Je me suis dit qu’il fallait faire le premier pas. Que parfois, la fierté et son silence sont inutiles, que les mots, meme maladroits ou violents ont le droit d’etre dits sans demi-mesure. Je me suis dit qu’il est pour moi ce qu’un autre ne sera jamais: Mon père.
Je me dis que je l’aime, meme s’il a changé, meme si ces années l’ont rendu quelquepart égoiste. Egoiste de la vie et des années qui lui restent à vivre sans celle qui l’a accompagné pour l’éternité.

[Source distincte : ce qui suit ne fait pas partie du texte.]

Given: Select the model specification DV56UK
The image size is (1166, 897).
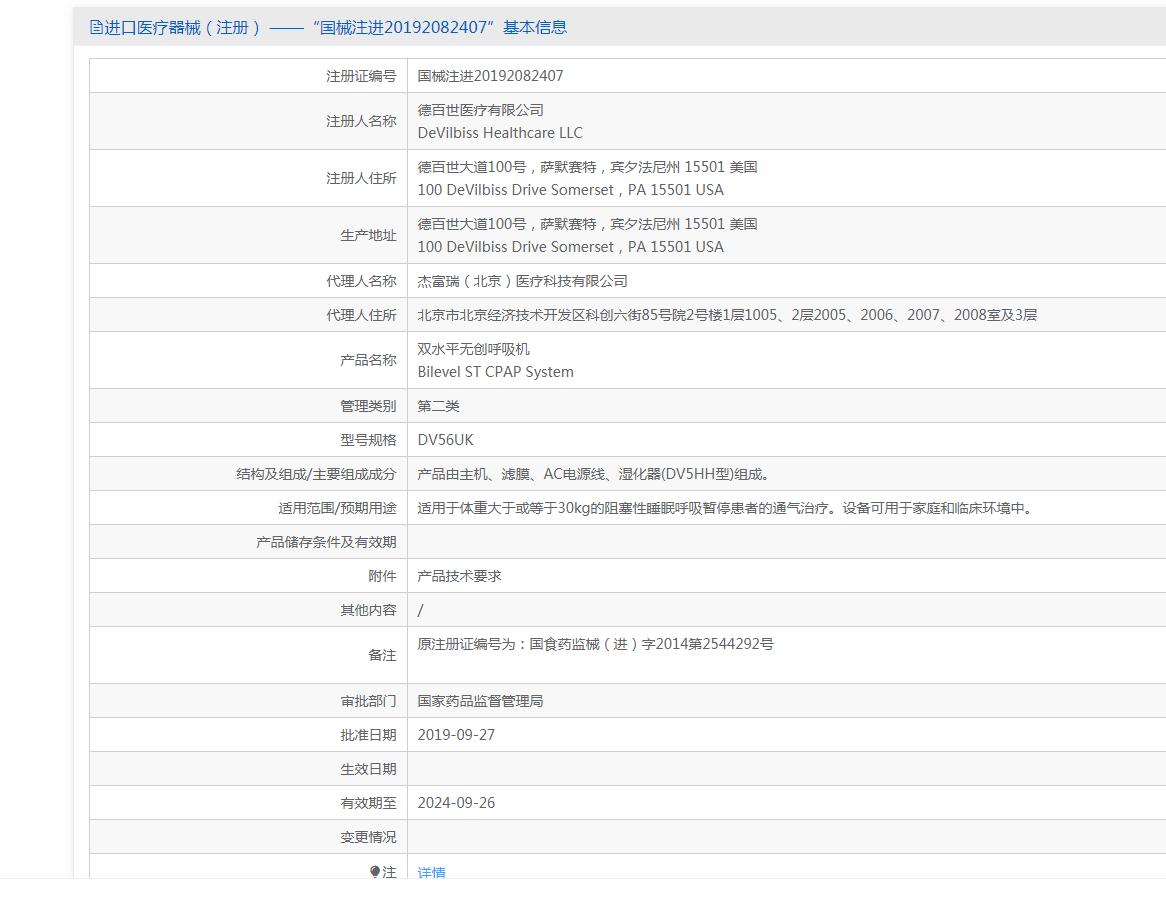Looking at the screenshot, I should tap(445, 440).
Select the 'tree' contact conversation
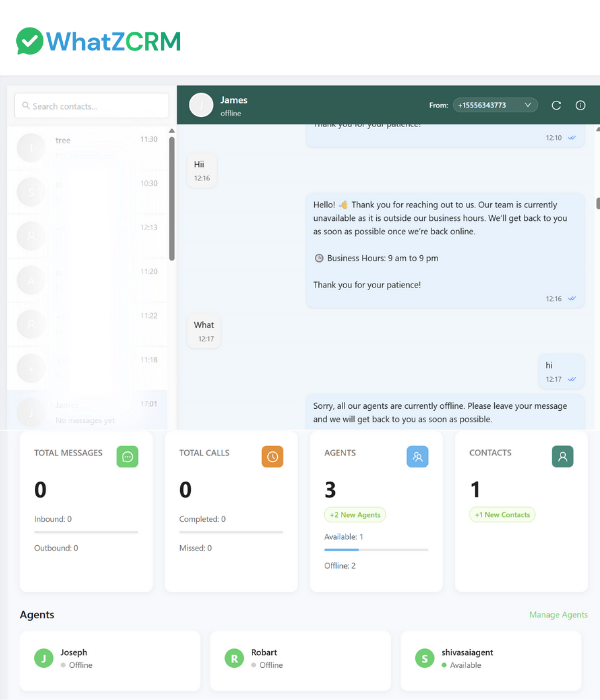Image resolution: width=600 pixels, height=700 pixels. click(88, 147)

Je me suis dit que la vie est une vraie garce, que parfois elle arrache sans pitié ce que nous aimons le plus au monde, nous abandonnant à nous-meme et nos rancoeurs. Elle juge, choisit qui bon lui semble, qui avec un peu d’avance, qui subitement. “Démerdes-toi” te lance-t-elle, cruelle et ironique après t’ avoir arraché ta mère.
Et nous, on chemine péniblement dans ce qu’ elle nous laisse derrière: Un grand vide.
Pas facile de réagir... Blessure profonde, l’amertume s’en suit. Le sang coule à grand flot, impossible d’arreter une orte lacérée. Il faut une grande main réparatrice qui puisse atténuer la douleur, la main d’un chirurgien ou la main d’un enfant qui puisse calmer le flot gluant dans la douceur de son sourire, jour après jour.
Il faut du temps. Il faut savoir dire Non aux autres, pour dire Oui aux cris de sa propre douleur. Pleure... Vas-y, pleure... Ce sont des larmes sans couleurs, sans saveurs, de celles qui ne mènent nul part, mais c’est pas grave, elles te soulagent meme si pour un seul instant. Il faut du temps... Beaucoup de temps...
Et dans l’amour, il faut plonger les bras grand-ouverts. Vol plané sur tes pensées et tes baisers pour relier ces petits morceaux de verres brisés. Et si, dans la patience de ta pensée voilée, tu arrives à les recomposer, ce sera le miroir d’une nouvelle famille qui verra à nouveau le jour.